In-App Review for Android (Java)

Vo Thanh Tung
4 min readOct 9, 2020

Recently our app rate is low so the business team has tried to in-app review for iOS and after 3 months the rate has been increased from 2.5 to 3.5 for 2 months. So it is so great, right? so in this article, we will implement in-app review for Android.

Edit 2020/12/07

After a week release in-app review we got the rating star from 2.3 -> 3.6 it is unbelievable

Edit 2020/12/10

Our app rating now is 4.2

  1. What is an in-app review and why?

Firstly let's check the google official document

2. Something you should notice before to start

  • Your app should not ask the user any questions before or while presenting the rating button or card, including questions about their opinion (such as “Do you like the app?”) or predictive questions (such as “Would you rate this app 5 stars”).

So basically you should not ask users any questions before to show rating button or card if you want to ask users don't user in-app review instead of you can direct users to google play console.
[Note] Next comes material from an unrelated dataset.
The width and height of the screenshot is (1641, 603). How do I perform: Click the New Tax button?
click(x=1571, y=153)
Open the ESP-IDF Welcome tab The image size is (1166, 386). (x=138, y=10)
For example, you should not have a call-to-action option (such as a button) to trigger the API, as a user might have already hit their quota and the flow won’t be shown, presenting a broken experience to the user. For this use case, redirect the user to the Play Store instead.

3. How to implementation

  1. Add google play core SDK library to the gradle file (app level)
implementation 'com.google.android.play:core:1.8.2'

2. Create the ReviewManager

ReviewManager manager = ReviewManagerFactory.create(this);

‘this’ is a current activity context, you can use this or ActivityName.this

3. Request a reviewInfor object

This is just a request review info only, you can initiate this object from the beginning of start the activity.
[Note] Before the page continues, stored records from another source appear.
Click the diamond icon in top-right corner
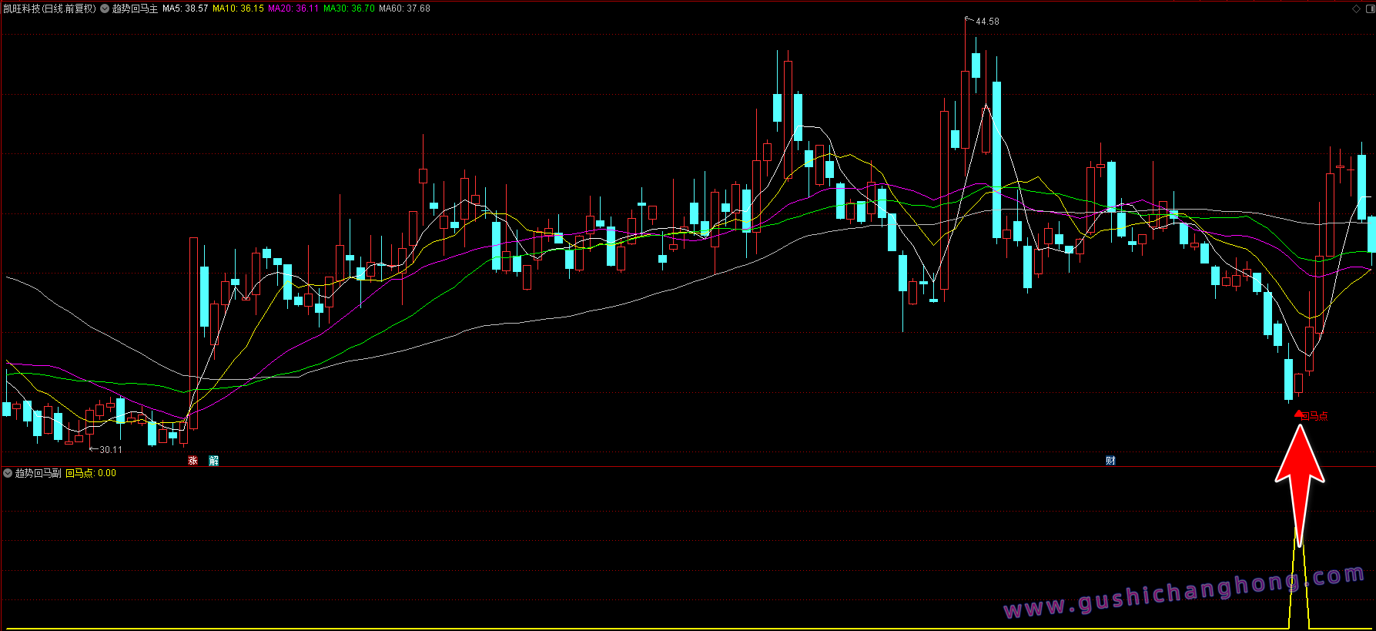Viewport: 1376px width, 631px height. pos(1356,8)
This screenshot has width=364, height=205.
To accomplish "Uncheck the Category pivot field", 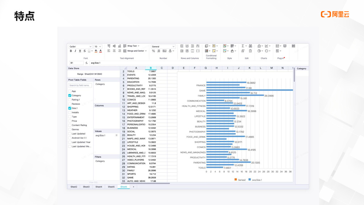I will (x=70, y=95).
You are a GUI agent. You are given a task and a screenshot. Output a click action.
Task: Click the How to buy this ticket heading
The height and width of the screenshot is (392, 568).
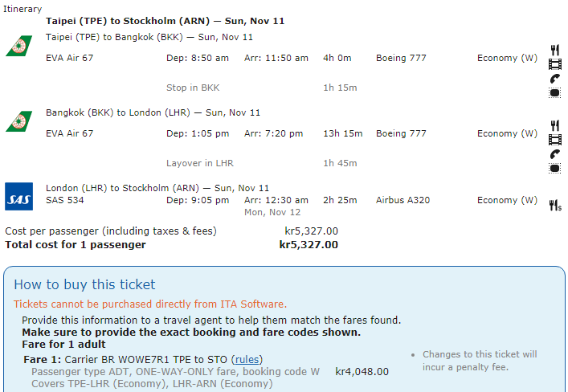(84, 284)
ReviewManager manager = ReviewManagerFactory.create(this);
Task<ReviewInfo> request = manager.requestReviewFlow();
request.addOnCompleteListener(task -> {
if (task.isSuccessful()) {
// We can get the ReviewInfo object
ReviewInfo reviewInfo = task.getResult();
} else {
// There was some problem, continue regardless of the result.
}
});

4. Launch the in-app review flow

This is the action to show in-app review dialog

Task<Void> flow = manager.launchReviewFlow(activity, reviewInfo);
flow.addOnCompleteListener(task -> {
// The flow has finished. The API does not indicate whether the user
// reviewed or not, or even whether the review dialog was shown. Thus, no
// matter the result, we continue our app flow.
});

5. Example case

Please change YOURACTIVITY as your app activity

ReviewManager manager;
private ReviewInfo reviewInfo;
manager = ReviewManagerFactory.create(this);

Task<ReviewInfo> request = manager.requestReviewFlow();
request.addOnCompleteListener(task -> {
if (task.isSuccessful()) {
reviewInfo = task.getResult();
Task<Void> flow = manager.launchReviewFlow(YOURACTIVITY.this, reviewInfo);
flow.addOnCompleteListener(taskdone -> {
// This is the next follow of your app
});
}
});
// other action, please DO NOT add any flow after Task because i will run parawell, you must to add in addOnCompleteListener

6. Please Note

Please note that if in your activity have any methods, it will run parallel with the review, for example, you direct the page to other activity, you will lose the request review.

7. How to Test

https://developer.android.com/guide/playcore/in-app-review/test

Yeah, it is quite difficult for testing, you must release the app to Internal Testing

And next, you have to delete your current review in the google play store. If you want to test again, you must delete the review again. Sometimes you cannot delete the review, you should EDIT the review and then you can delete your review.